Pantulan bayangan Rakha terlihat jelas di cermin. Mustika berbalik dan menatap suaminya yang juga menatapnya.
"Apa aku cocok pakai baju ini?" Mustika tahu ada kekaguman di mata Rakha. Terlihat jelas binar mata suaminya tak lepas mengamatinya.
"Apa pun yang kamu pakai cocok di kamu." Segaris senyum melengkung di kedua sudut bibir Rakha. Ia tidak sedang menggombal, nyatanya di matanya Mustika memang selalu terlihat cantik dengan pakaian apa pun, bahkan dalam balutan daster kedodoran sekalipun.
Wajah Mustika tersipu. Dulu kata-kata manis Rakha terdengar mengesalkan dan ia selalu menahan amarah yang terpendam setiap kali menatap Rakha tersenyum, senyum yang selalu diartikan sebagai cara Rakha meremehkan dan menertawakannya yang terjebak dalam pernikahan. Namun, semua berubah. Laki-laki itu menjelma menjadi seseorang yang begitu mengagumkan dan lembut di matanya. Perasaan Rakha padanya sudah teruji sekian waktu. Betapapun buruknya perlakuan Mustika di masa lalu, semua itu tak dapat mengubah perasaan Rakha.
"Kenapa diam? Udah yuk, berangkat, aku udah laper." Rakha tersenyum sekali lagi. Ia suka cara Mustika mematung dan menatapnya dengan pendar mata yang tak lagi dipenuhi kebencian.

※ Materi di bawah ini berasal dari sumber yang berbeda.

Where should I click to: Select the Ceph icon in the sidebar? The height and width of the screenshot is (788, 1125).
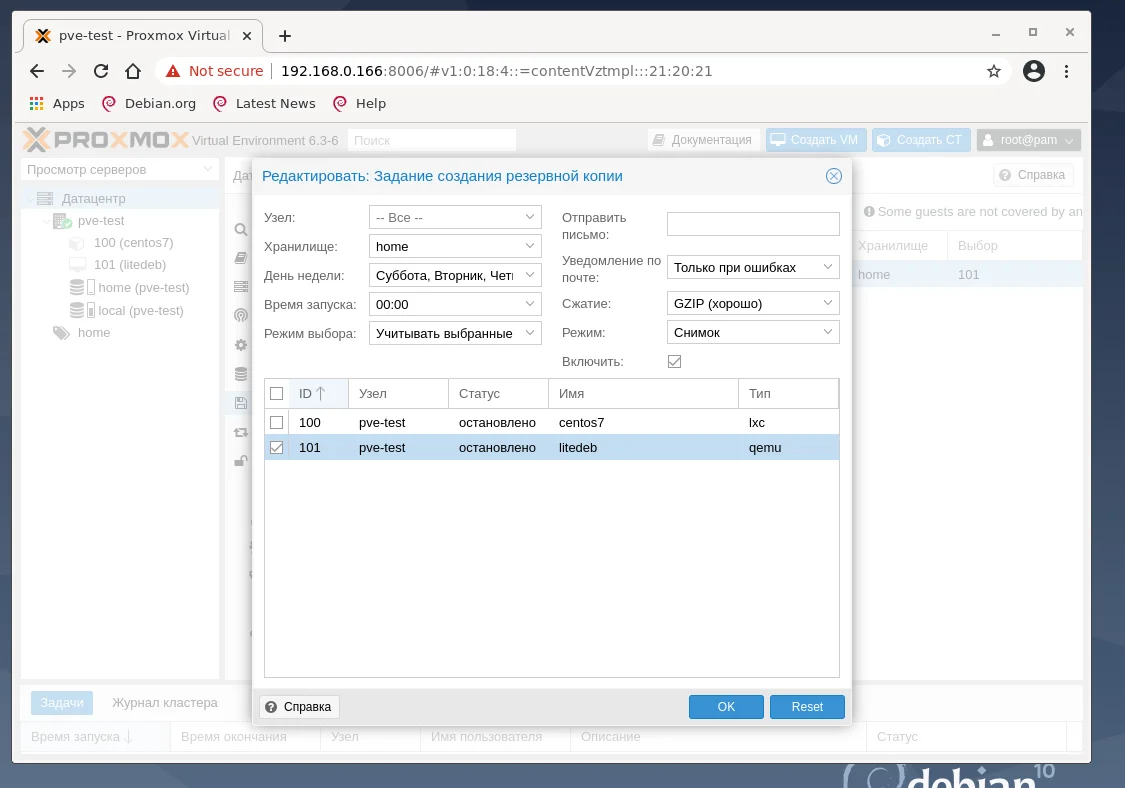[240, 315]
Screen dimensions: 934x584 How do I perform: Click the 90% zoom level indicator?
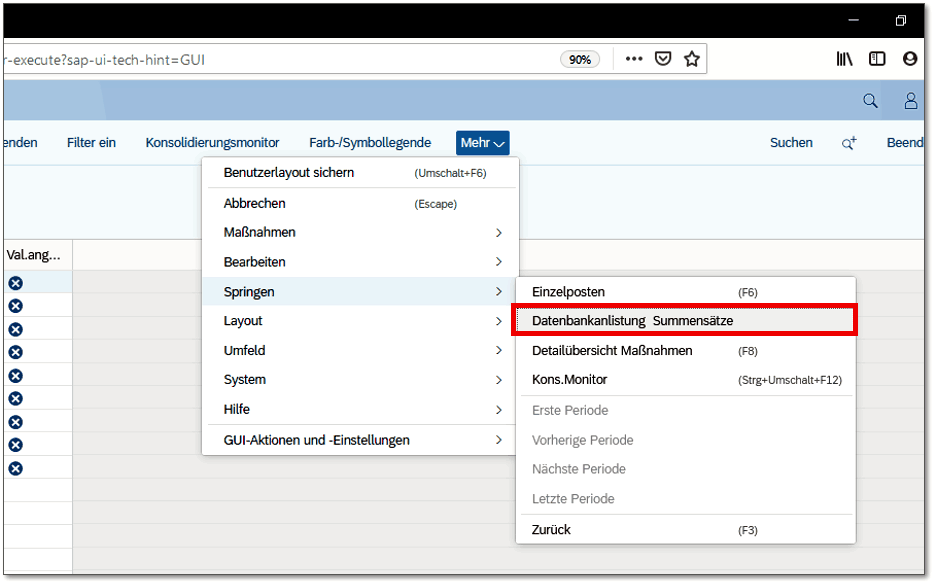[x=580, y=59]
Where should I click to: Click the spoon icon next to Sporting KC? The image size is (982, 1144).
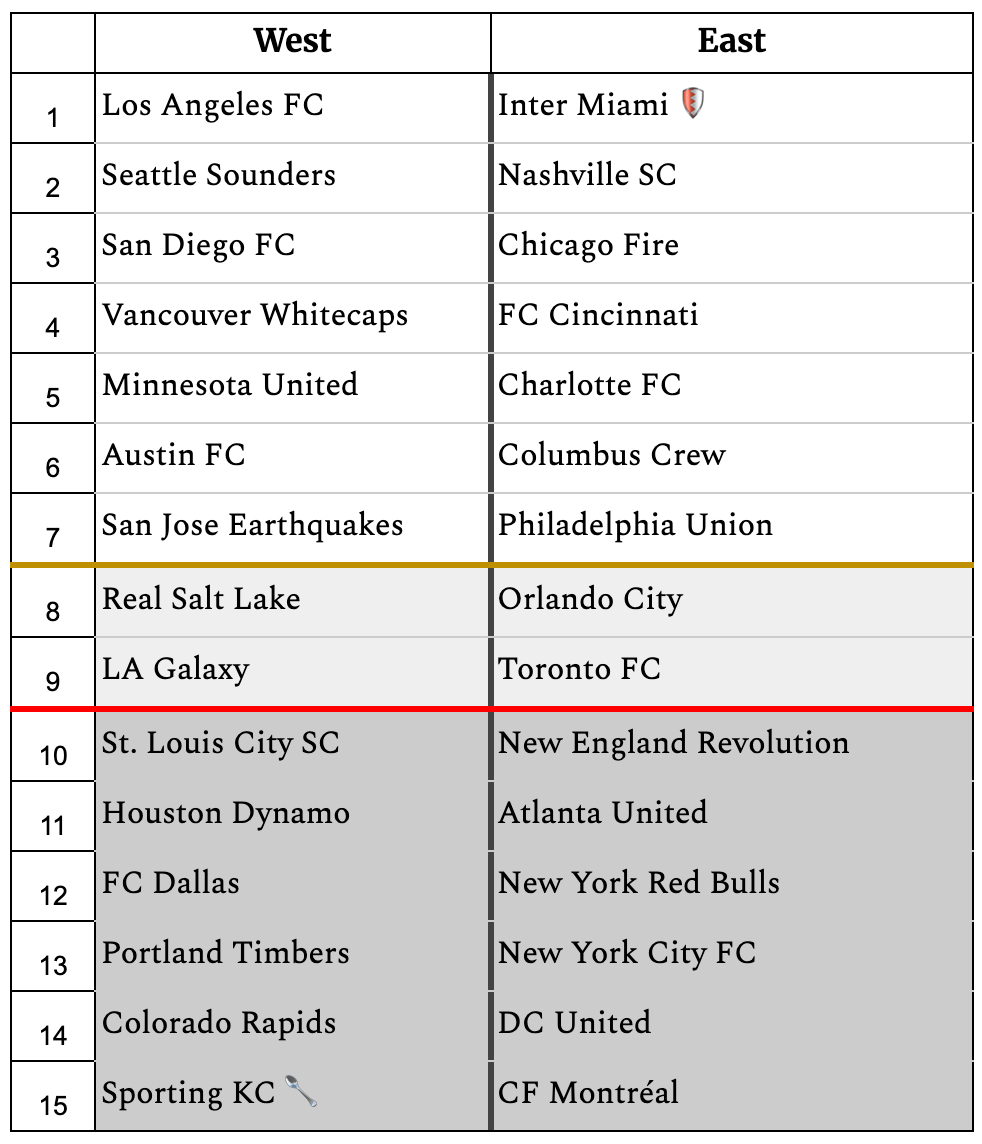301,1091
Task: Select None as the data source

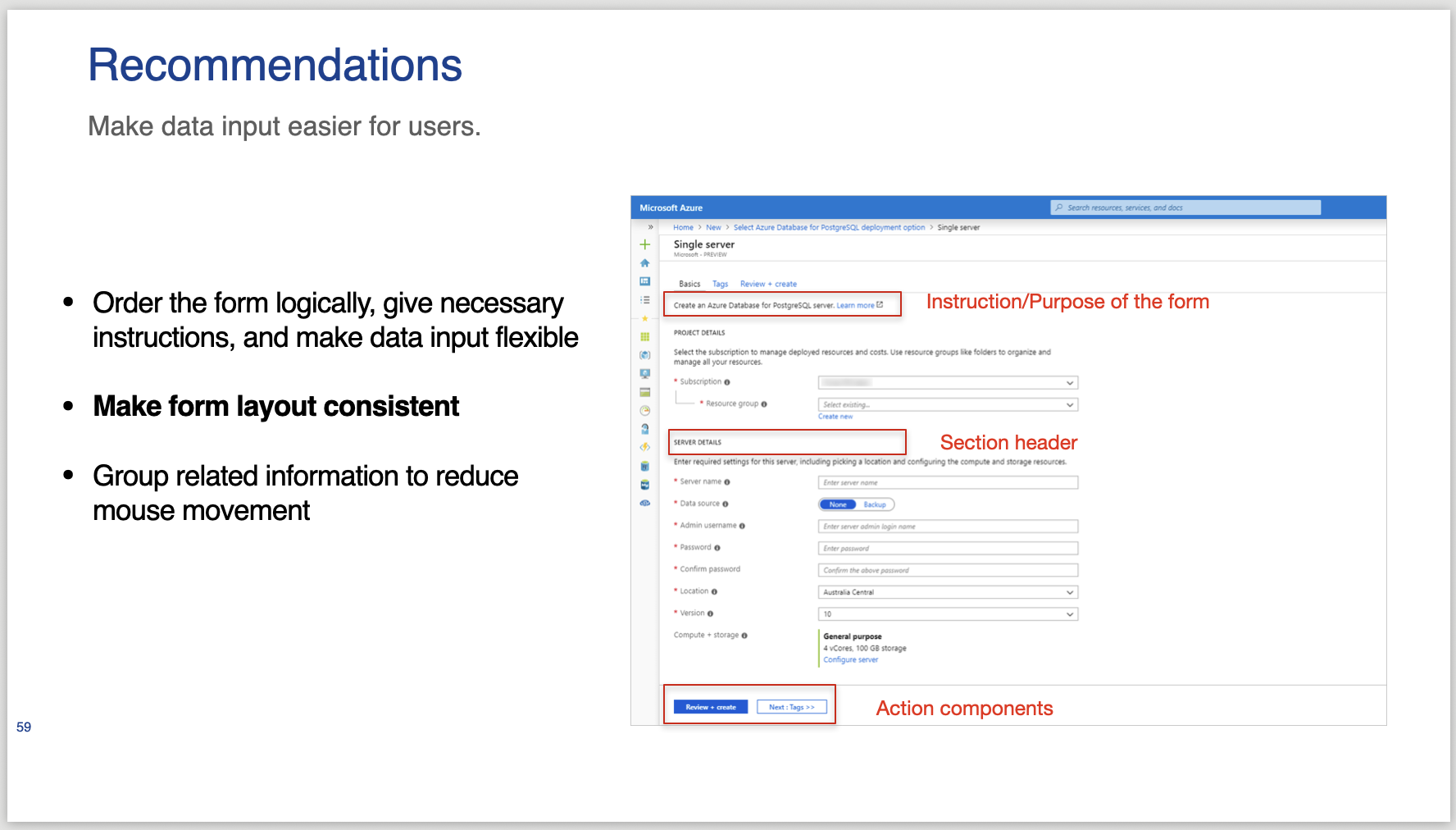Action: pos(837,504)
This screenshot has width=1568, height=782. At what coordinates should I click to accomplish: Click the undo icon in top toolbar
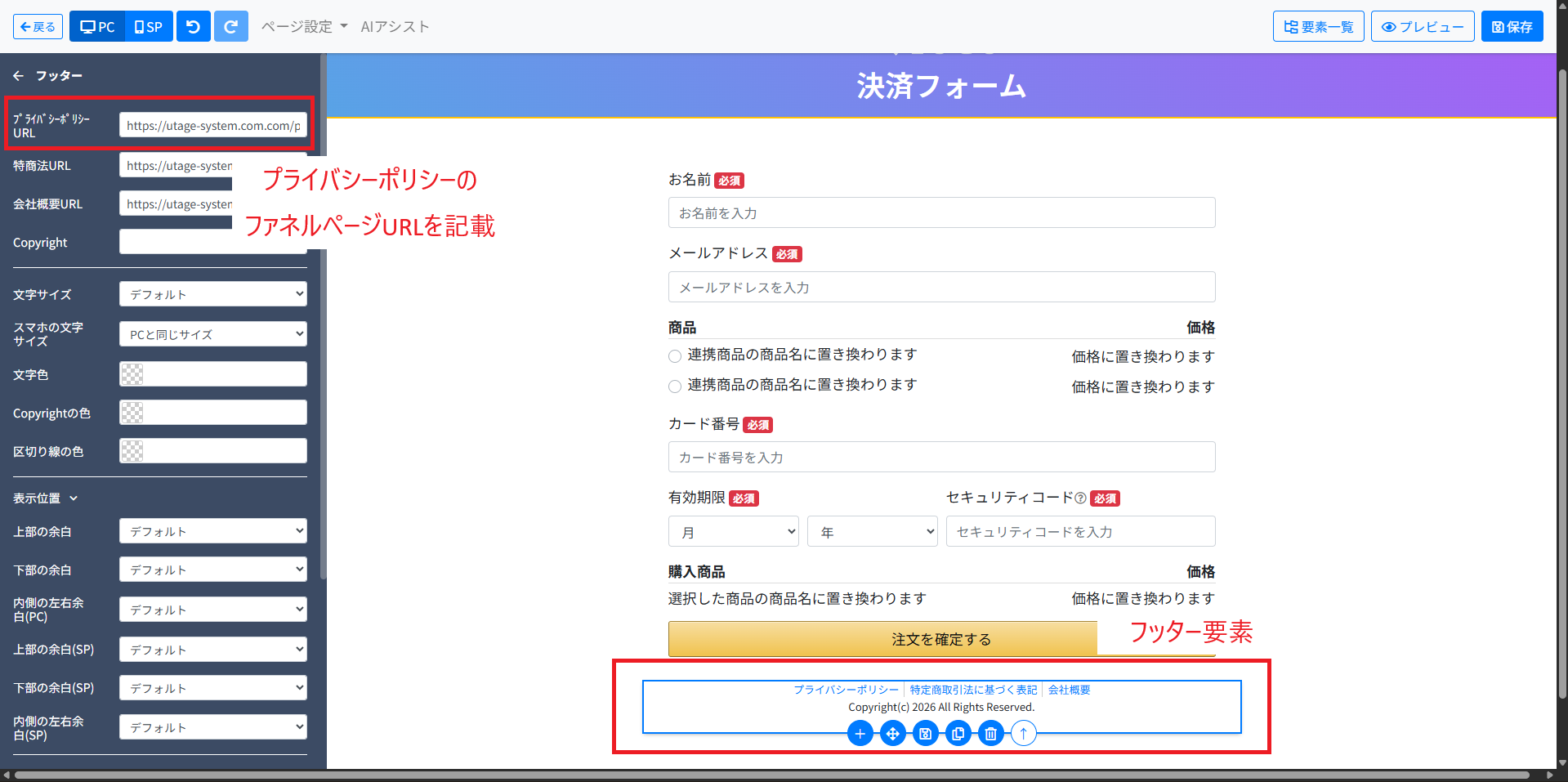[x=194, y=27]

Mustika mengangguk pelan. "Iya, aku juga udah laper."
******
Irhaz mengamati jari-jari Vera yang lentik. Tangan kirinya memegang garpu yang tertancap pada sepotong daging, sedang tangan kanannya memegang pisau dan tengah berusaha mengoyak daging steak yang terlihat matang sempurna.
Gemuruh di dada Irhaz terus berlalu. Serangkaian kalimat seakan membelit di benaknya dan ingin ia lontarkan satu per satu. Dia tak lagi bisa menunda waktu. Ia rasa, ini saat yang tepat untuk meminta Vera memikirkan ulang tentang masa depan hubungan mereka.
"Ver, ada sesuatu yang ingin aku bicarakan."
Vera menatap Irhaz yang terlihat sedikit tegang. Ia menduga, Irhaz tengah terbelit masalah.
"Ya, Irhaz, kamu ingin bicara apa?"
Irhaz mengembuskan napas pelan. "Tentang perasaan kita."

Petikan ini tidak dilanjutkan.